Certain assumptions were made to simplify the analysis in this study. First, cartilage was assumed to be a linearly elastic material with isotropic material properties when it is in fact an anisotropic, nonlinear viscoelastic material. Second, under the composite model, the cartilage and PDS were assumed to be perfectly bonded with infinite contact points between the two materials. In actual clinical applications, PDS foil is attached to cartilage at finite, discrete points using sutures. However, mechanical analysis of such a system is nonlinear and complex and requires the use of finite element modeling that is beyond the scope of this study. This study presents a simplified, first-order analysis of cartilage-PDS composite grafts, as a starting point to guide clinicians and a launch point for future detailed investigations.

With the composite model, adding PDS foil to support septal cartilage enhances the stability of the septum and increases the cartilage's resistance to bending. As expected, the overall flexural stiffness of the cartilage-PDS composite increases as the thickness of the PDS increases. However, while a thicker graft material will yield higher flexural stiffness for the composite, the relationship between flexural stiffness of the composite and PDS thickness is nonlinear. The parametric analysis seen in Figs. 3 and 4 showed that there is an optimum range of thicknesses (between 0 and 0.1 mm) in which the PDS foil has the greatest impact on the flexural stiffness of the compound graft. After a certain critical point, the increases in flexural stiffness of the composite with increasing PDS thickness are small.

Although using thicker PDS foil to enhance the structural properties of a septum will result in a stiffer compound, using larger amounts of artificial graft material increases the risk of potential complications such as reduced nutrient diffusion to the cartilage and prolonged foreign body reactions. Since the difference in flexural stiffness between a composite with 0.15 mm PDS foil and a composite with 0.25 mm foil is small, using the thicker PDS foil might not merit the potential complications of using thicker artificial grafts.

A recent study that reviewed 50 different cases of septal reconstructions using either 0.25-mm-thick, unperforated PDS foil or 0.15 mm perforated PDS foil and found that there was a much higher rate of complications using the 0.25 mm unperforated PDS foil versus the thinner 0.15 mm perforate PDS foil.8 Tweedie et al suggested that the poor surgical outcomes associated with the 0.25-mm-thick, unperforated PDS foil were likely due to the PDS foil obstructing the blood supply from the mucoperichondrial flaps to the septal cartilage. Unlike the 0.15-mm-thick PDS foil which has a quick resorption time and allows blood flow through the perforations in the foil, the 0.25-mm-thick, unperforated foil can obstruct blood flow between the mucoperichondrial flaps and the septal cartilage for weeks.
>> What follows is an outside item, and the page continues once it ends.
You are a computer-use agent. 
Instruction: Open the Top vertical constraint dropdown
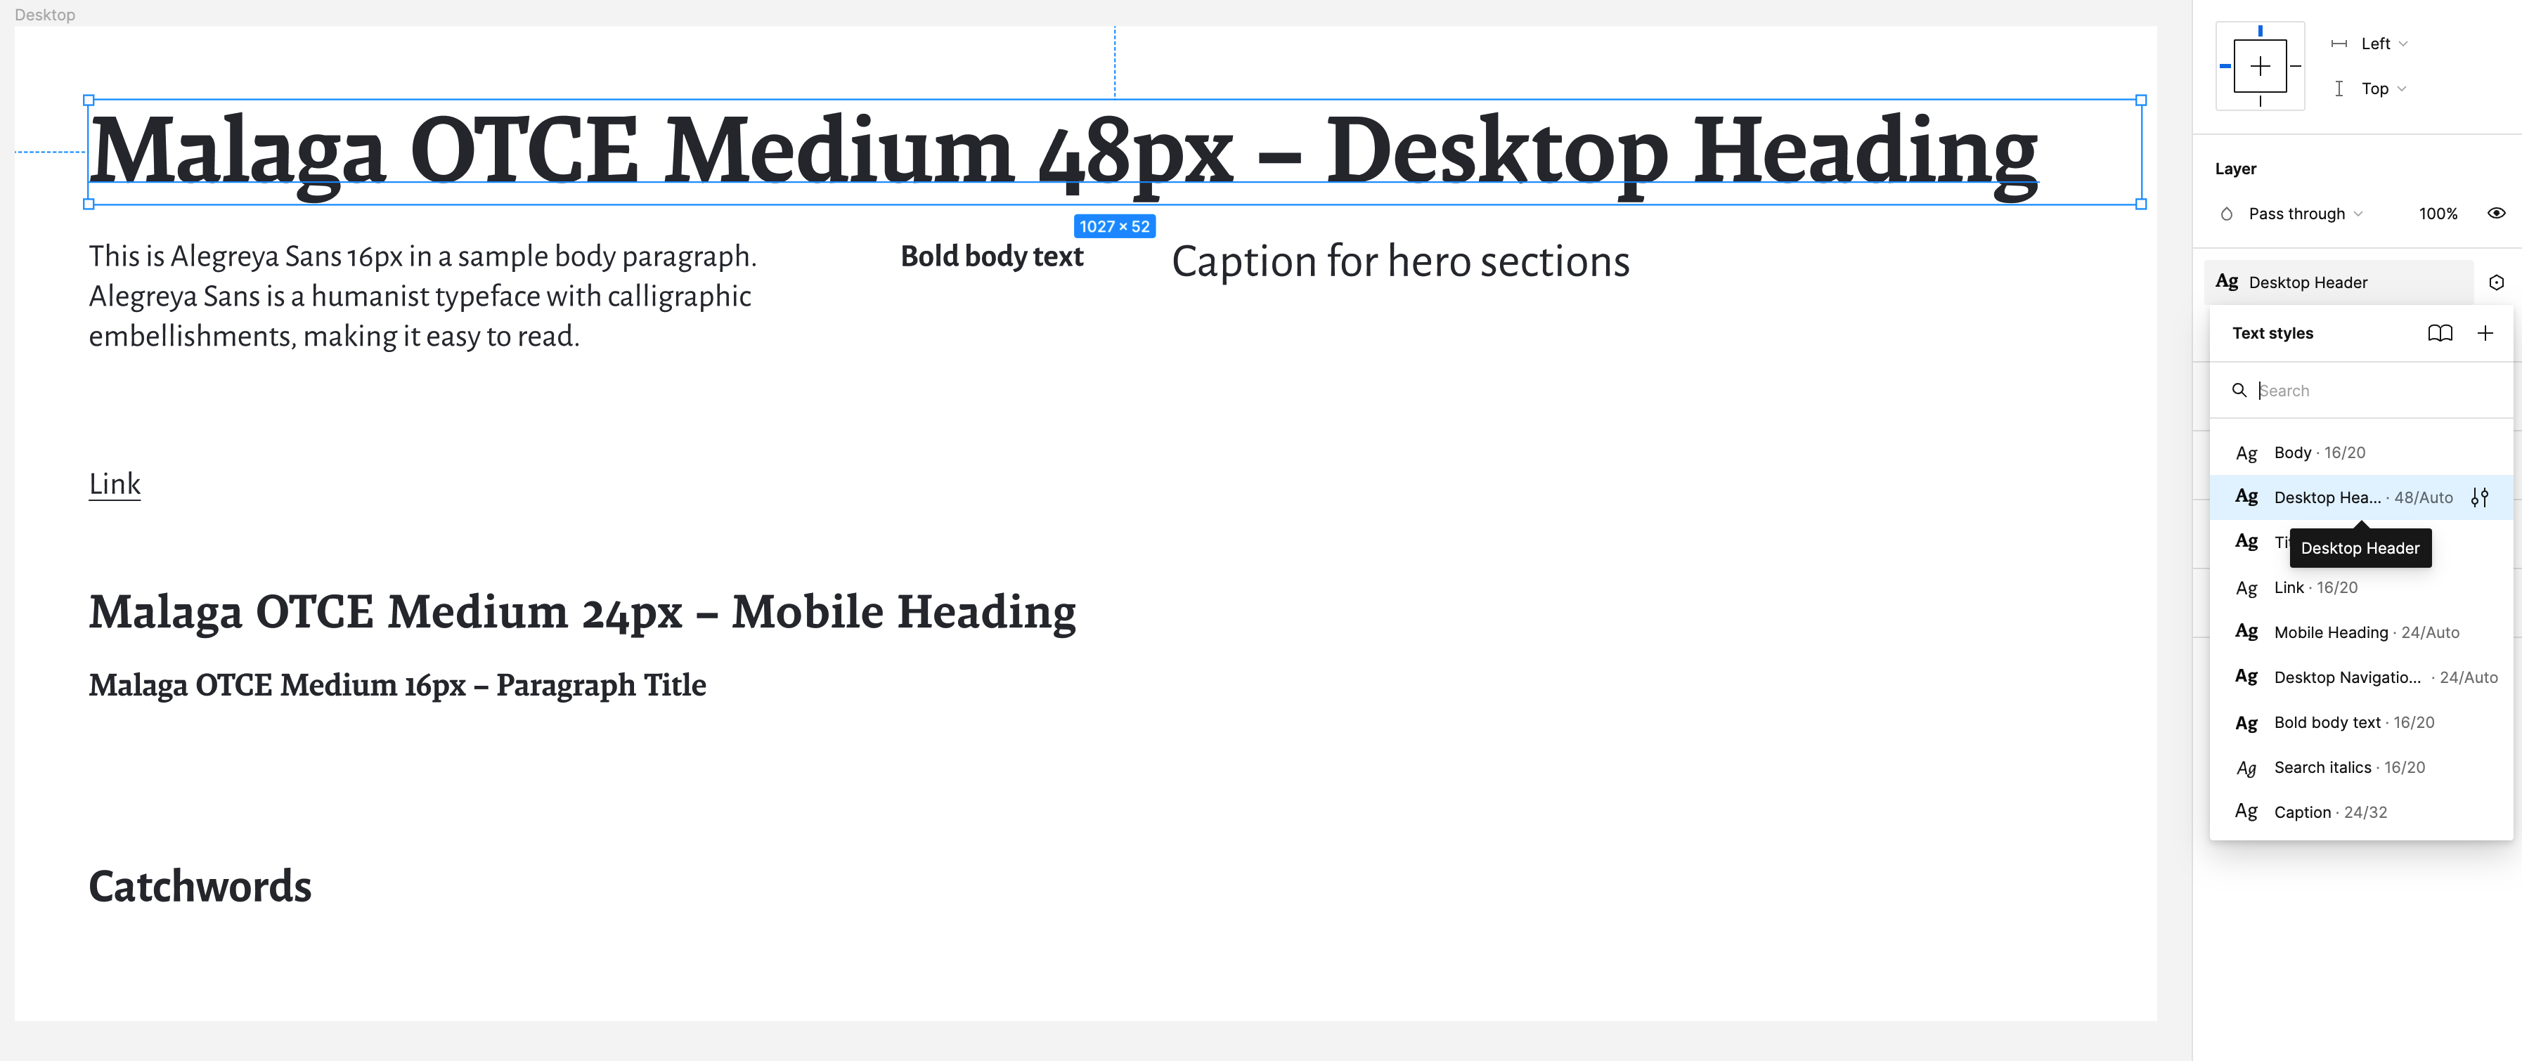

Tweedie et al concluded that 0.15-mm-thick, perforated PDS foil is most suitable for septal reconstructions and have since abandoned the use of 0.25-mm-thick, unperforated foil due to the relatively high rate of postoperative complications associated with the thicker foil.8

Conclusion

Adding PDS foil to support septal cartilage enhances the stability of the septum and increases cartilage's resistance to bending. Thicker PDS material will yield higher flexural stiffness and resistance to bending, but the relationship between the flexural stiffness of the composite and PDS thickness is nonlinear. There is an optimum range in which the PDS foil has the greatest impact on the flexural stiffness of the compound graft. The difference in flexural stiffness between a composite with 0.15 mm PDS foil and a composite with 0.25 mm PDS foil is small, implying that the use of thicker PDS foil might not be worth the potential risks (prolonged foreign body reaction, reduction in nutrient diffusion to cartilage) of using thicker artificial grafts.